CSV vs JSON — When to Use Each Data Format
CSV is ideal for tabular data with tools like Excel and pandas. JSON handles nested, hierarchical data. Here's when to choose CSV vs JSON for data exchange, APIs, and storage.
CSV and JSON are the two most common data interchange formats for tabular and structured data. CSV is a plain-text table. JSON is a hierarchical document. Choosing the wrong format creates conversion overhead and loses data fidelity. Here’s how to decide which to use.
Use the CSV to JSON Converter to convert between formats online.
Structure comparison
CSV — flat tabular data:
id,name,email,age,city
1,Alice,alice@example.com,30,New York
2,Bob,bob@example.com,25,Los Angeles
3,Charlie,charlie@example.com,35,Chicago
JSON — nested hierarchical data:
[
{
"id": 1,
"name": "Alice",
"email": "alice@example.com",
"age": 30,
"address": {
"city": "New York",
"state": "NY",
"zip": "10001"
},
"tags": ["admin", "beta_user"]
}
]
CSV can’t represent nested objects or arrays without flattening (losing structure) or additional encoding. JSON represents any level of nesting natively.
When to use CSV
Spreadsheet compatibility: Excel, Google Sheets, LibreOffice, and Apple Numbers all open CSV natively. If your audience will work with the data in a spreadsheet, CSV is the right choice.
Statistical analysis: Python (pandas), R, and data science tools are optimized for tabular CSV data. pd.read_csv() is one line of code.
Large flat datasets: CSV is the most compact format for flat tabular data. No field name repetition per row:
1,Alice,30 ← 11 bytes per row in CSV
{"id":1,"name":"Alice","age":30} ← 31 bytes per row in JSON
At millions of rows, CSV can be 3–5× smaller than JSON.

__Stored data__.
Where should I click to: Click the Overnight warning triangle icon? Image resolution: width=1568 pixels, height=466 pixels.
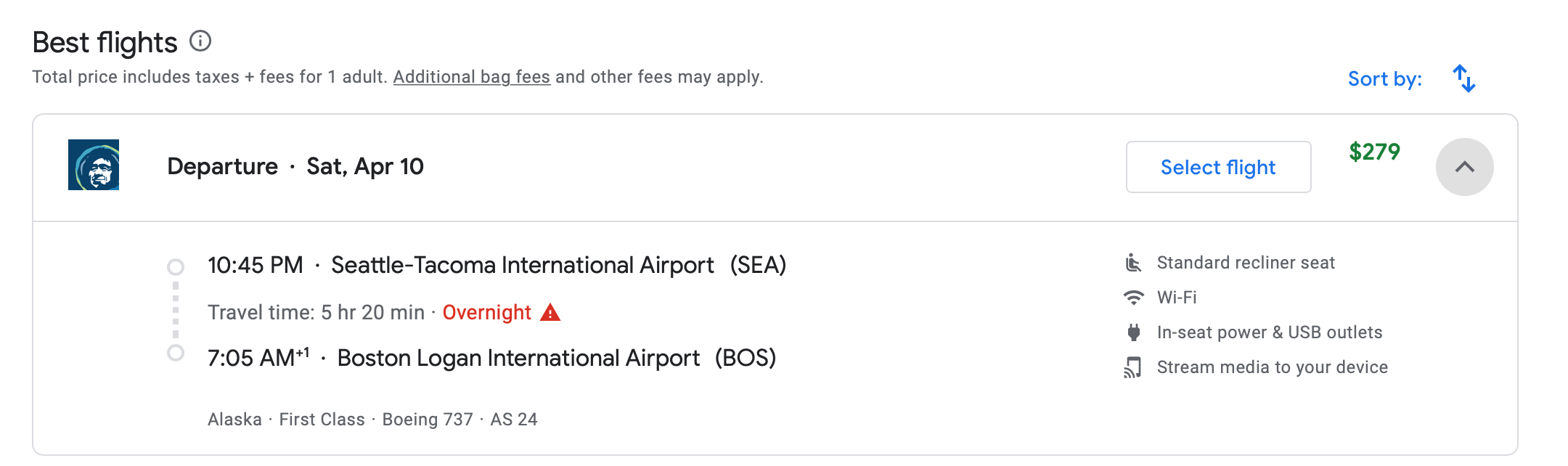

__Set of tasks__.
A: Set down everything in the CSV vs JSON article from "CSV vs JSON —" down to "between formats online.".
B: Answer these questions from the CSV vs JSON article:
(i) Which spreadsheet programs does it list as opening CSV natively?
(ii) What pandas call does it give for reading CSV data?
(iii) At millions of rows, how much smaller can CSV be than JSON?
C: Extend the CSV vs JSON article, picking up after its final sentence.
The material has no connection to the CSV vs JSON article.

__Expected responses__.
A:
CSV vs JSON — When to Use Each Data Format
CSV is ideal for tabular data with tools like Excel and pandas. JSON handles nested, hierarchical data. Here's when to choose CSV vs JSON for data exchange, APIs, and storage.
CSV and JSON are the two most common data interchange formats for tabular and structured data. CSV is a plain-text table. JSON is a hierarchical document. Choosing the wrong format creates conversion overhead and loses data fidelity. Here’s how to decide which to use.
Use the CSV to JSON Converter to convert between formats online.

B:
(i) Excel, Google Sheets, LibreOffice, and Apple Numbers
(ii) pd.read_csv()
(iii) 3–5× smaller

C:
Import/export operations: Most databases export to CSV (PostgreSQL COPY, MySQL SELECT INTO OUTFILE). ETL pipelines, data warehouses, and BI tools expect CSV.
Human editing: CSV is easy to edit in a text editor or spreadsheet. JSON with proper indentation is also readable, but CSV is more familiar to non-developers.
When to use JSON
Nested data structures: One-to-many relationships, objects with arrays, hierarchical configs — these require JSON (or XML):
{
"order": {
"id": "ORD-001",
"customer": { "name": "Alice", "email": "alice@example.com" },
"items": [
{ "sku": "A100", "qty": 2, "price": 29.99 },
{ "sku": "B200", "qty": 1, "price": 49.99 }
],
"total": 109.97
}
}
In CSV, you’d need to either flatten (repeating customer info per item) or split into multiple files with foreign keys.
REST APIs: JSON is the standard for REST API responses. Every language and browser can parse JSON natively.
Configuration files: YAML is popular for configs, but JSON works for programmatic configs where comments aren’t needed.
Type preservation: JSON has native number, boolean, and null types. CSV stores everything as strings — 30 in CSV is the string “30”, not the integer 30.
{ "age": 30, "active": true, "score": 9.8 } // Types preserved
age,active,score
30,true,9.8 // All strings — application must parse
Streaming and real-time: JSON Lines (NDJSON) format works for streaming data where each line is a JSON object:
{"event":"click","user_id":1,"timestamp":"2024-03-04T14:20:34Z"}
{"event":"purchase","user_id":2,"timestamp":"2024-03-04T14:21:00Z"}
Converting between formats
CSV to JSON (Python)
import csv
import json
def csv_to_json(csv_path, json_path):
with open(csv_path, encoding='utf-8-sig') as f:
reader = csv.DictReader(f)
rows = list(reader)
with open(json_path, 'w') as f:
json.dump(rows, f, indent=2)
csv_to_json('data.csv', 'data.json')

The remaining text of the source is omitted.